I knew about it from prior research, but my doctor made sure to mention it to me as well. He's also monitoring the speed of my weight loss to determine if I should go on ursodiol to prevent gallstones - another potential side effect of rapid weight loss.
But the same could happen on any sort of caloric deficit. The GLP1 drug isn't causing you to lose muscle through some reaction occurring inside your body - it's your body just doing what it does in a calorie deficit when you aren't overindexing on protein and working out.
All significant weight loss includes some loss of muscle mass. Minimizing that is why every patient is advised and counseled to lift and work out, change their lifestyle and diet, and so on.
The pill alone isn’t magic. It just makes it possible to do the right things for people who found it impossible to do before.
Crutch (n)
a : a support typically fitting under the armpit for use by the disabled in walking
b : a source or means of support or assistance that is relied on heavily or excessively
Use a is a neutral, non-judgmental, literal use of the word. Use b is clearly a pejorative, judgmental, metaphorical use of the word. The two are not the same.
That _OR_ is doing a lot of work. I believe that 'or' makes the word not objectively pejorative. Context is important. A no-true-scotsman insinuation, or an insinuation that the crutch will never be removed does lack empathy and would seem pejorative to me.
Though, an empathetic concern that the crutch will never be removed - is not necessarily pejorative IMO. Either way, the crutch is a tool to "healing." Context matters.
Is this an argument that you should use crutch and everyone ever will always read it as version b?
It might be more good faith to just pick language that is more clear. The alternative feels a lot like pretending to be one thing while trying to make people think something else - it rings just like a bad faith "Im just asking questions"
To be clear, version a is referring to literal (non-metaphorical) crutches, and is not the version being used here because GLP-1 agonists are not literal crutches. Version b is the only possible use of the word being used in this conversation, and is always pejorative. "Oh, you broke your foot, you're getting around on a crutch" = Always version A, literal, non-pejorative. "Oh, you're obese, you're using medicine as a crutch to cure it" = Always version B, metaphorical, pejorative. There's no confusion.
I'm a bit confused. Would you mind clarifying whether you think using "crutch" is the more clear vocabulary, or whether alternative vocabulary would be more clear?
The negative connotation of a crutch implies that you are past the point of needing it and should be standing on your own two feet. If a thing is not meant to be temporary, or if you'll never be able to perform a task as well without it as you could with it, then it's a tool rather than a crutch.

==================================================

Copy the discussion starting with "All significant weight" and going on through "diet, and so on.", renaming "muscle mass" as "lean tissue". The material that comes next is separate from the discussion above.

Stored data

==================================================

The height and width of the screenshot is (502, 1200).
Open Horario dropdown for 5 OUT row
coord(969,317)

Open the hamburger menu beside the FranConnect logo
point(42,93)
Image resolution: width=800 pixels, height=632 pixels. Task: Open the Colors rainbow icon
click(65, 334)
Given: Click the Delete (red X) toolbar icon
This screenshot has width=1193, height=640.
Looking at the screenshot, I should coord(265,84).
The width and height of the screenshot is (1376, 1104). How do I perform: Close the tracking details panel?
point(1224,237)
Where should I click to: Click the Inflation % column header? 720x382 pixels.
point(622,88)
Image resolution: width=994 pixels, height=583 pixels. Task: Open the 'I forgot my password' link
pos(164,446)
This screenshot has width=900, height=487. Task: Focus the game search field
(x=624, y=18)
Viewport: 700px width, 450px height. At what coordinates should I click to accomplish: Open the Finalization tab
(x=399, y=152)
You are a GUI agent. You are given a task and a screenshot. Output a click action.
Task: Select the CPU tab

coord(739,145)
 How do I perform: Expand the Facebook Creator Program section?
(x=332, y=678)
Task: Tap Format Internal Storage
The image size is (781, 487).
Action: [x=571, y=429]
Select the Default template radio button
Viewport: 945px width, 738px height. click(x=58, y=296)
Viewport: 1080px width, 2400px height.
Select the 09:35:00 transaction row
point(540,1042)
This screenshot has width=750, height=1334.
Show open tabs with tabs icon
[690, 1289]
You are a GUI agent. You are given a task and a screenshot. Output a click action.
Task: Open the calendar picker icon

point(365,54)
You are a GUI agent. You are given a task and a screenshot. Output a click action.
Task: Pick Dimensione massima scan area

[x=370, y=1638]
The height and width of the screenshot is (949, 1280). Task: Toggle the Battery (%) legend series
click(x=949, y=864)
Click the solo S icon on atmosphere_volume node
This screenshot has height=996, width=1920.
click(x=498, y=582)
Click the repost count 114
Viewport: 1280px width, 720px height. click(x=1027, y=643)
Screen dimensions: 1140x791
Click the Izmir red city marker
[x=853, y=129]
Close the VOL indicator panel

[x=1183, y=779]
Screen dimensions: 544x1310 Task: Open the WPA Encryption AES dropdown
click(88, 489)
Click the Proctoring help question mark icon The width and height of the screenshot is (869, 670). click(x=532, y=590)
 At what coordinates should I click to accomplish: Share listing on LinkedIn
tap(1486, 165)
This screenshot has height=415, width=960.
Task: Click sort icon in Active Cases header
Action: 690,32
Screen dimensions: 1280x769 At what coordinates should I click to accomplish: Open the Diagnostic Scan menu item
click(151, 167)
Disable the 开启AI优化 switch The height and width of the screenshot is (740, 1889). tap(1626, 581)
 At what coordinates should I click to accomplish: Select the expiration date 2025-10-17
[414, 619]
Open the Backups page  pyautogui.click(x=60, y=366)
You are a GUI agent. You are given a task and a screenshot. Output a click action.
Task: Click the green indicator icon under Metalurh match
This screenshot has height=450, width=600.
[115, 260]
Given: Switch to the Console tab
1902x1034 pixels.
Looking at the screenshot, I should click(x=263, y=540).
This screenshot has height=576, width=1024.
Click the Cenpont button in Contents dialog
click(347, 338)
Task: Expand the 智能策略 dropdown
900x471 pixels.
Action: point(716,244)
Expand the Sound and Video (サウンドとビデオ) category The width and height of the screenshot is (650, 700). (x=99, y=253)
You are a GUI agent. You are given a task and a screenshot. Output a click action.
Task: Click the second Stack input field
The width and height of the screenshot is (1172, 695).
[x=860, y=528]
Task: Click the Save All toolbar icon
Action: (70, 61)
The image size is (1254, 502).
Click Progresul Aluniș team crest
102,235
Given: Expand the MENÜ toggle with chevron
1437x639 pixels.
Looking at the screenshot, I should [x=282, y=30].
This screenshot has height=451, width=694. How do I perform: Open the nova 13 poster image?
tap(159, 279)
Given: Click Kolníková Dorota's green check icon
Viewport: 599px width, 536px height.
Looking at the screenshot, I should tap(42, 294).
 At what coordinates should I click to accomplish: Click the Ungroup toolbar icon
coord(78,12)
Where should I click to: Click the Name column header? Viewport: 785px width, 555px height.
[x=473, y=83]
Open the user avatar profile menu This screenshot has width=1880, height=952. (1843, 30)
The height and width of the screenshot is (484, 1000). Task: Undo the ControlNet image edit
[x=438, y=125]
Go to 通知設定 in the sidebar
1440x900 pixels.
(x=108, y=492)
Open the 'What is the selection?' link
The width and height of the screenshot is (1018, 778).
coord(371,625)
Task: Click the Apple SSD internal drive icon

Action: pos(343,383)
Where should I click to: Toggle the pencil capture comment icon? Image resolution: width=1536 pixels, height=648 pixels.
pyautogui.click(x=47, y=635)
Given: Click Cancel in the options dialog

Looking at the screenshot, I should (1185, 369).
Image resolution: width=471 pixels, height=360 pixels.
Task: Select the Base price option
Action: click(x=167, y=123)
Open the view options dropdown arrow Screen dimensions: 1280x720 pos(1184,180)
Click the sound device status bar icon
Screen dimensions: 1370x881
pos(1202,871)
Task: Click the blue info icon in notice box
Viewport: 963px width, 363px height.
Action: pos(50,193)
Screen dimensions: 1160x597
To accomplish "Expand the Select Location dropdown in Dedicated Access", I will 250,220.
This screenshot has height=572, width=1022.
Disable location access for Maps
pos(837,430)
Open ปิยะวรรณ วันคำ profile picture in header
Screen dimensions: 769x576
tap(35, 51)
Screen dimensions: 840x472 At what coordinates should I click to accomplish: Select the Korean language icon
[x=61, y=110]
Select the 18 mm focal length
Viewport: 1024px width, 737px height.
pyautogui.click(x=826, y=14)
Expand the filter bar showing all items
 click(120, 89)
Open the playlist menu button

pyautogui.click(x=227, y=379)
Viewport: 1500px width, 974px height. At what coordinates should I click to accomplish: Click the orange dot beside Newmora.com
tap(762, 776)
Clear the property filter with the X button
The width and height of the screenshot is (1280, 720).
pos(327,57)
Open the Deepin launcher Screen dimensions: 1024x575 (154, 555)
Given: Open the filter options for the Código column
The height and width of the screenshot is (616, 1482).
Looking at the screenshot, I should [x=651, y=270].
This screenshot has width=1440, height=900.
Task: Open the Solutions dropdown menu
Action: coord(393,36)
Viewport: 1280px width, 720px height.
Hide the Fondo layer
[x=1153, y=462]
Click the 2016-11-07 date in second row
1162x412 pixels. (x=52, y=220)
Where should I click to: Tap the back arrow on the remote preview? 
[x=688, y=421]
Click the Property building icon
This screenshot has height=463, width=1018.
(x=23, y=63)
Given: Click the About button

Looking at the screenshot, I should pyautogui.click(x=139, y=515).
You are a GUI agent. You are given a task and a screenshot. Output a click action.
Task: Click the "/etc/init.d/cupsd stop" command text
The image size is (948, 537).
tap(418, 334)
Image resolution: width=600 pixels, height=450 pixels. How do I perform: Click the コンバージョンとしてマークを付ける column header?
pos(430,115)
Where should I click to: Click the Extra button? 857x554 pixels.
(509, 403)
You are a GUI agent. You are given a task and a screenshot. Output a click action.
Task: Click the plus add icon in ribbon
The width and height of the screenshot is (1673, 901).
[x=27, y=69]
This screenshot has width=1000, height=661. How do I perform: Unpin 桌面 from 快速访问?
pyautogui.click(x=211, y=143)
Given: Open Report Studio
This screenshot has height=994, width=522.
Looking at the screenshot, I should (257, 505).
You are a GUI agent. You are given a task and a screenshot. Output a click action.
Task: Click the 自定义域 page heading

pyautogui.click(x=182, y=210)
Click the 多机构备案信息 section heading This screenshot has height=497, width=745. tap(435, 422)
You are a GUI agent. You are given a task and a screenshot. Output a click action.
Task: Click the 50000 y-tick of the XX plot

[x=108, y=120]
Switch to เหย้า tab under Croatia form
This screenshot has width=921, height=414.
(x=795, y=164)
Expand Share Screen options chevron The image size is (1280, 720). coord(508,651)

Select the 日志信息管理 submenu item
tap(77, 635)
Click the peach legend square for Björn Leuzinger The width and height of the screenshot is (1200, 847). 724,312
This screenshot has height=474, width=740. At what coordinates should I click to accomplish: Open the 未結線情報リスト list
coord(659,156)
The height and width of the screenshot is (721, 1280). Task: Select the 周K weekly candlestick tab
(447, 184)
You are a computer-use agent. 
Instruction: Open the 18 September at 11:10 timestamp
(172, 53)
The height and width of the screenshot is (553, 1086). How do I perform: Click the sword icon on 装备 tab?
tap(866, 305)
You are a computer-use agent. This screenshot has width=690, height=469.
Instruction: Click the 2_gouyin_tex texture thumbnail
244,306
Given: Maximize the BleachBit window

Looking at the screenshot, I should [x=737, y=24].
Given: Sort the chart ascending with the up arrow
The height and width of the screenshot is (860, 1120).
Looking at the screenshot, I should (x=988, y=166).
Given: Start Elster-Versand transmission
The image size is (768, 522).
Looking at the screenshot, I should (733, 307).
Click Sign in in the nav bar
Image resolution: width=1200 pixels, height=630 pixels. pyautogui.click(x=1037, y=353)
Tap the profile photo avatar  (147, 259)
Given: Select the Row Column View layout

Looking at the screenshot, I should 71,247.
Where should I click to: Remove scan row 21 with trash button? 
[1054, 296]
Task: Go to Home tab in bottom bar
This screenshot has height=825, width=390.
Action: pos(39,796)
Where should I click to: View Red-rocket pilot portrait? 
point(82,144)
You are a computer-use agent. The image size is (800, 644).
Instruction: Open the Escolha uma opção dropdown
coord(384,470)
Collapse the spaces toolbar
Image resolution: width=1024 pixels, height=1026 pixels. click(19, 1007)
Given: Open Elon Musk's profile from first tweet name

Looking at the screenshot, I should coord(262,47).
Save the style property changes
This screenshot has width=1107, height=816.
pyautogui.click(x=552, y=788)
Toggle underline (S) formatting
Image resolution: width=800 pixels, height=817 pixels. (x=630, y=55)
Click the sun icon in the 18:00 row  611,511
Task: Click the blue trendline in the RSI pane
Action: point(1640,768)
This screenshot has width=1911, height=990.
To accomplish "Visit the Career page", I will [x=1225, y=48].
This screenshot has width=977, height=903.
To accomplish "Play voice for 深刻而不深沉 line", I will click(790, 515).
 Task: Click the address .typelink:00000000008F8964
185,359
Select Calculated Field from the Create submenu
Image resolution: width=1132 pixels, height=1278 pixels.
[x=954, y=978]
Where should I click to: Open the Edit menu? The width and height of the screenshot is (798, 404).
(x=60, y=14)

==================================================

Output of the exercise.
All significant weight loss includes some loss of lean tissue. Minimizing that is why every patient is advised and counseled to lift and work out, change their lifestyle and diet, and so on.